15 Sci-Fi Movie Endings That Would Have Changed Everything
The death, the glory, the drama – you know how it ended. But what if it didn't?
Science fiction has always been the place to explore an infinite universe (or, universes) of possibilities, wowing generations of filmgoers from as far back as Georges Méliès’ Le Voyage dans la Lune (1902) through to present-day marvels, like Denis Villeneuve’s Dune or anything Christopher Nolan puts his budget behind. And, so often, the concluding scenes are used to fit in one last trick, plant doubt in our minds or levy a devastating final commentary against society.
But the endings we know and love (mostly) are not always what the filmmakers, actors or studios wanted. Sometimes grand finales leak and have to be tweaked, sometimes test audiences get their teeth into things and tear it apart, and sometimes directors decide that whatever they were aiming for in the first place just isn’t working anymore.
Could you imagine an MCU in which Loki bites it early doors? A Terminator universe cut off at the root by a happy ending? Or a Star Trek without Spock?
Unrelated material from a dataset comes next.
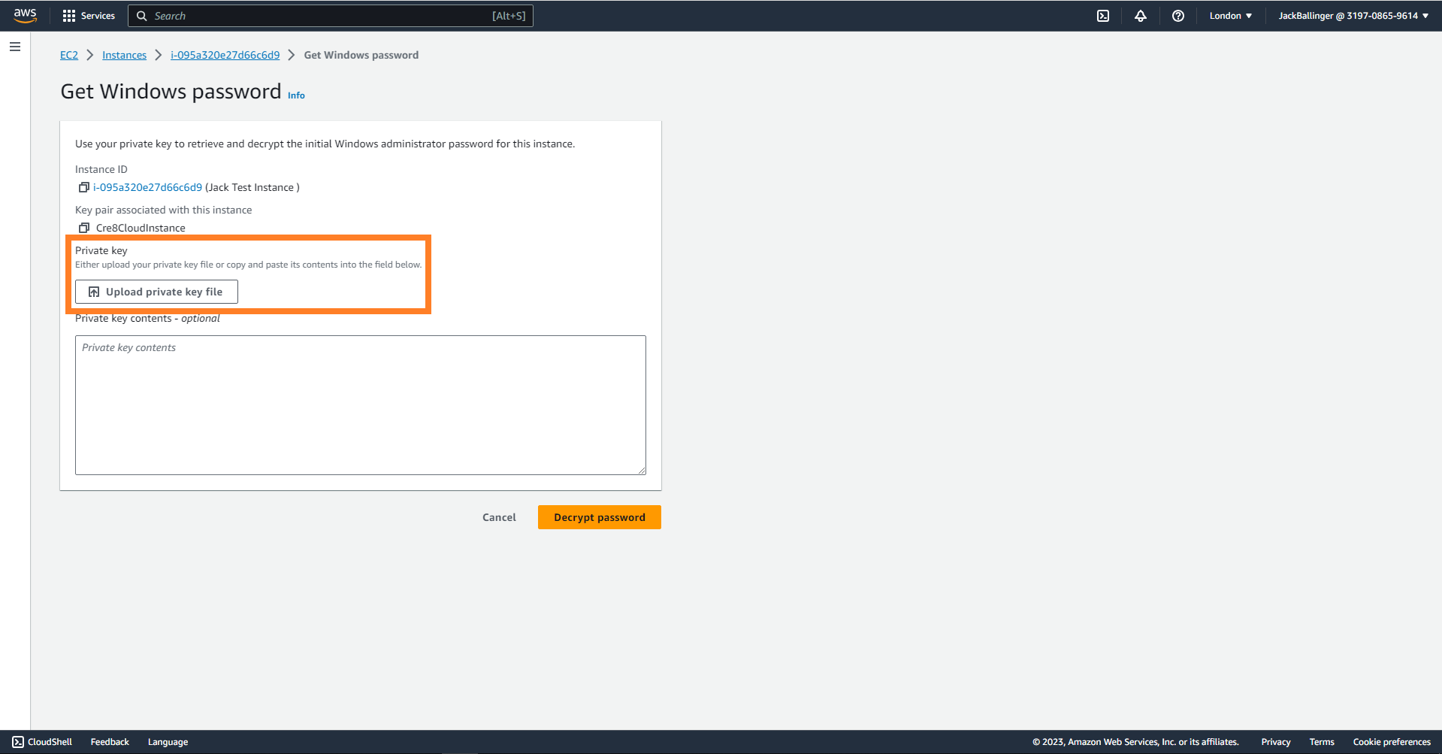Screen dimensions: 1442x754
Task: Copy the Cre8CloudInstance key pair name
Action: pyautogui.click(x=84, y=228)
Well, you almost didn’t have to.
These are ten story-changing endings that were scripted – and in most cases actually filmed – but which either the filmmakers opted not to use, audiences rejected, studios nixed, or which were simply superseded by better options.
15. Arrival (2016)
Arrival arrived in Denis Villeneuve’s transitional period, when he had the artistic capital to attract big stars and command midweight budgets, but was still on his journey to becoming a household name. And it has all the hallmarks that define the director’s recent career, namely: philosophical and complex human stories set against a backdrop of grand, jaw-dropping spectacle.
Amy Adams and Jeremy Renner are linguist Louise Banks and theoretical physicist Ian Donnelly, called in to investigate and attempt to communicate with the extraterrestrial inhabitants of gigantic hovering spacecraft that have mysteriously arrived on Earth. The pair get up close and personal with the so-called Heptapods, researching and attempting to decode their complex written language.
The original script for the film had the Heptapods communicate blueprints to an interstellar ship that would provide a way to leave Earth in the face of imminent, planet-threatening disaster. And then Christopher Nolan’s Interstellar dropped.
Shaken by the similarity of the films, screenwriter Eric Heisserer had to re-tool his script to ensure Arrival remained its own thing, digging deeper into the language aspect instead. Thus, the film as we know it ends with Louise using the aliens’ language to experience memories of the future (just go with it), which allow her to prevent humanity from descending into devastating conflict and achieve global unity. And, at least on the macro scale, all is well.